Conductor Benjamin Zander leads the Boston Philharmonic in November 2016. (Courtesy Michael J. Lutch/Boston Philharmonic)
Conductor Benjamin Zander leads the Boston Philharmonic in November 2016. (Courtesy Michael J. Lutch/Boston Philharmonic)

Benjamin Zander, the charismatic music director of the Boston Philharmonic Orchestra, is also a master craftsman of concert programming, and his first concert of the season sounds like one of his most delicious concoctions. Two of the three pieces are by American composers — but written two-thirds of a century apart.

American composer John Harbison. (Courtesy Boston Philharmonic)
American composer John Harbison's Symphony No. 3 is the highlight of the Boston Philharmonic's season opener. (Courtesy Boston Philharmonic)

The concerts (Thursday, Oct. 19; Saturday, Oct. 21; Sunday, Oct. 22) opens with John Harbison’s Third Symphony, from 1990. It's been played in Boston only twice before, in 2003 and again in 2010 by the BSO under James Levine, who is a major Harbison advocate (he has also recordeld this symphony with the Munich Philharmonic). This is followed by George Gershwin’s most popular concert piece, “Rhapsody in Blue,” the single-movement “jazz concerto” that had its legendary world premiere at New York City’s Aeolian Hall in 1924, with Gershwin himself playing the exhilarating piano part under band leader Paul Whiteman, who commissioned the piece.

Zander’s soloist is celebrated Gershwin pianist Kevin Cole, who performed Gershwin’s Concerto in F with the Boston Philharmonic back in 2004.

Here’s a clip of Cole's “Rhapsody in Blue” with the Nashville Symphony:

This Boston Philharmonic program ends with the oldest piece — now more than 100 years old: Igor Stravinsky’s ebullient, colorful and infinitely touching "ballet burlesque" “Petrushka,” first danced in 1911 with Vaslav Nijinsky in the title role of the love-sick carnival puppet. Zander doesn’t do Stravinsky often enough, but his approach to the innovative — and memorably tuneful — 20th-century Russian master has been consistently vital and exciting.

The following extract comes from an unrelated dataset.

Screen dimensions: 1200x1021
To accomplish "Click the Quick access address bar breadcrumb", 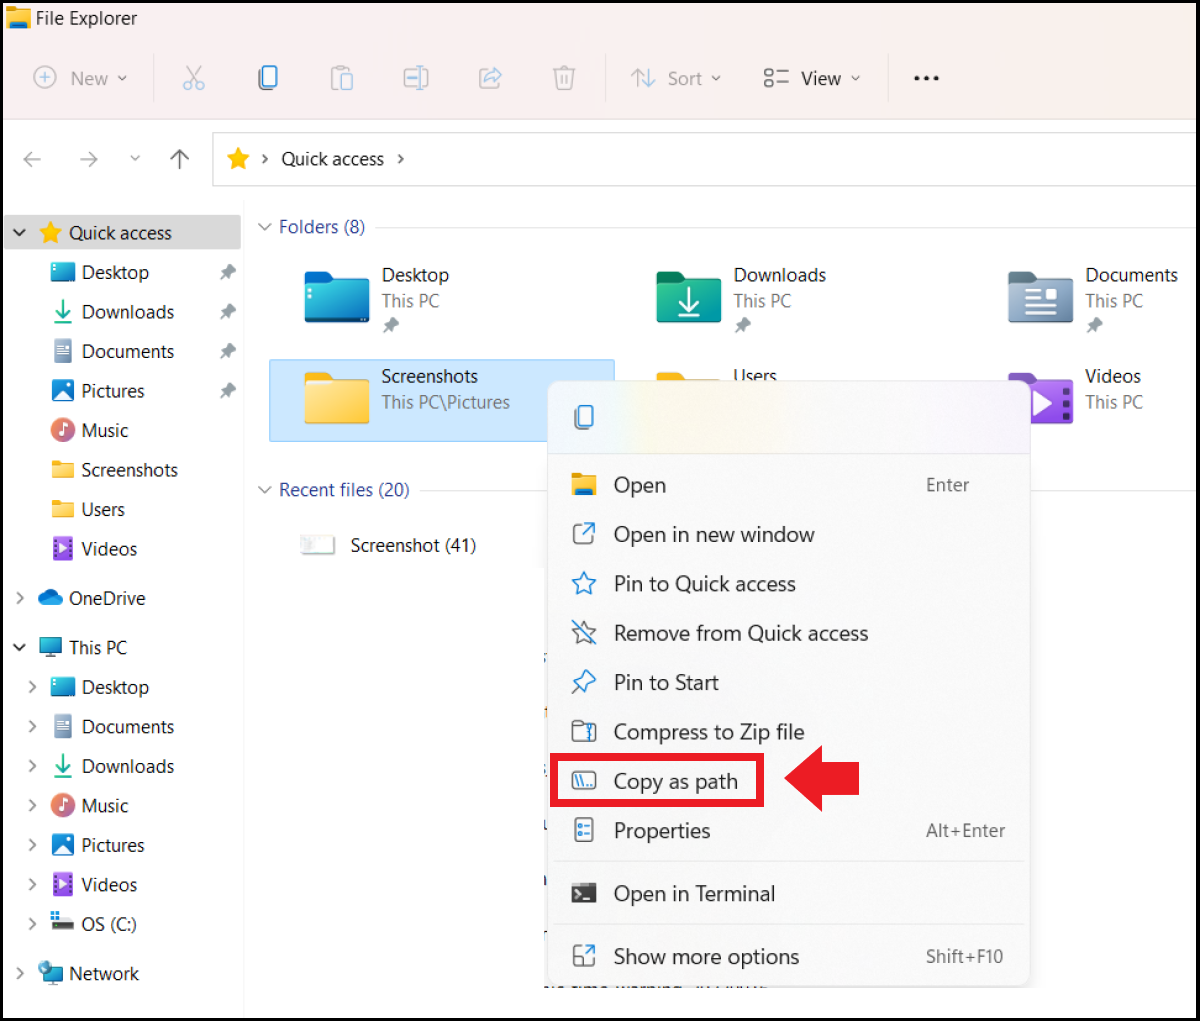I will 332,159.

But the biggest news is the Harbison Symphony, and the whole program has really been built around it — and the way it reflects Harbison’s deep love of jazz (e.g., Gershwin) and Stravinsky. Its five movements, in almost shockingly contrasting moods — Sconsolato (disconsolate), Nostalgico, Militante, Appassionato, Esuberante — could have been nicknamed “Five Temperaments” (as if descended from the old idea of the four humors depicted in Paul Hindemith’s masterpiece “Four Temperaments”). Harbison says that playwright John Guare thought that the symphony, with its downward-spiraling sigh or groan, had “an unusual idea — beginning with an ending.” Harbison told me that he thought “a better way to picture it is beginning with a problem to be overcome.”

The “nostalgia” of the pastoral second movement is for the carillon of the St. Ilario church near Genoa, which the composer remembers often walking past — "wondering whether the bells implied transcendence or impermanence" (maybe that’s why the movement markings of this American symphony are in Italian). And those bells, in constantly changing shape and timbre, keep returning — in the form of cowbells, high bell, triangle, chimes, marimba, xylophone and glockenspiel.

In the central scherzo, Harbison compares the percussive eruptions to “a sinister jack-in-the-box, or worse, a Pandora’s box.”

Almost to the end, things remains ambivalent. “I intended for the energy of the final movement to be entirely healthy and positive,” he wrote, “but neither the material nor the character of the piece permitted this.” The energy of the last movement he calls “partly cleansing, partly demonic.” Finally, the symphony reaches what Harbison calls “a very solid affirmative (which helps in its programming with the Gershwin).”

It’s been too long since we’ve had a chance to hear this evocative and compelling piece.

Some further good news from the Boston Philharmonic and the Boston Public Library: They have started a collaboration called "Interpretations of Music: Lessons for Life," in which Zander presents a series of master classes with musicians mostly from the Philharmonic and the Youth Philharmonic orchestras, along with other gifted young instrumentalists. The conductor discusses the music and coaches the players on how to make what they’re playing more expressive and meaningful to the audience. These free events take place at the Central Branch of the BPL and at the Longy School in Cambridge.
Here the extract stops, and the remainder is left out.